The data set does however, allow us to include a rich set of role specific control variables that
indicate the maturity of a role in a market. Our regression is not conditioned on the probability of
firm survival in a submarket. Over the four and half year period, entry and exit of roles is not a
big feature of this mature market. This if anything should bias the data to induce the faster
growth of non-failing small roles compared with large roles.
17
The indices used to control for strategic effects, such as the nature of brand competition and
specialisation in distribution of brands through a subset of shops were developed in Walsh and
Whelan’s (1999) empirical analysis of the nature of price dispersion in the retail grocery market.
18
One might have expected that innovation at the brand level should lead to more growth. To
understand why this is not the case we examine brand turbulence in submarkets in table VI using
the same methodology as for firms in table IV. Thus, we replicate the analysis by allocating
brands to the different size classes, with cut-offs this time being defined on the basis of average
brand size in submarket m at t0. The degree of brand turbulence is very large over bi-monthly
periods. Examining tables IV and VI we observe that the probabilities of a brand staying in its
size class are much lower compared to a role holding its market share within a submarket. This
suggests along with the econometric evidence that brand proliferation and competition does not
expand submarket share, but rather ensures greater stability.
19
Since our data relates to branded retail goods, there is a ‘quality window’ restriction (Sutton
1998) that may explain the decline in firm role inequality for larger submarkets. The lower
degree of firm inequality observed for larger submarkets can result from an escalation of
advertising competition induced by the monetary size of the submarket as described in Sutton
[1991]. Using the size of the market as a proxy for the degree advertising competition that has
evolved between firms within the submarket, this implies the presence of highquality/advertising firms in larger submarkets. The presence of advertising intensive competition
in larger submarkets makes it difficult for a ‘low-quality’ firm to survive. In bigger submarkets
therefore, the top-quality firm necessarily has a number of close rivals, while firms of lowquality do not survive due to the presence of a threshold level of quality required to earn positive
market share. When submarket firm concentration is low, the quality window is at its narrowest.
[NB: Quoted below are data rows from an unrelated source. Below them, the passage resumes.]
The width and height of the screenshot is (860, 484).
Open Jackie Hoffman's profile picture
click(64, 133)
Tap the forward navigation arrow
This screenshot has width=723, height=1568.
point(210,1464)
As C1→0, the top-quality firm necessarily has a large number of close rivals that do not allow
low quality firms to survive. Firm roles are more equal in size. In contrast, in low advertising
intensive environments the absence of a ‘quality window’ restriction allows both ‘high’ and
‘low’ quality firms to survive. Small firms can only survive and grow in peripheral taste niches
within the product market. As a result, this allows for a greater inequality in firm role size to
exist in smaller as compared with larger submarkets.
20.
Due to the flow nature of some or the inclusion of the initial period of other explanatory
variables, we do not expect hidden common factor effects or dynamics to drive the relationship.
21
The relationship between firm inequality and submarket inequality in the product is similar to
the C1 concentration and the h index (defining the share of the largest submarket within a
product) in Sutton (1998). In our case, this relationship is defined over the entire distribution of
firms and submarkets rather than focusing only on the right-hand tail of the distributions. Sutton
(1998) derives a joint restriction on C1, h, and endogenous sunk cost outlays. In the presence of
economies of scope, skewed submarkets can themselves be an outcome of the escalation
mechanism in endogenous sunk costs. We undertake our empirical analysis at a very mature
stage of the industry and hence, submarket structures have not changed over the period analysed.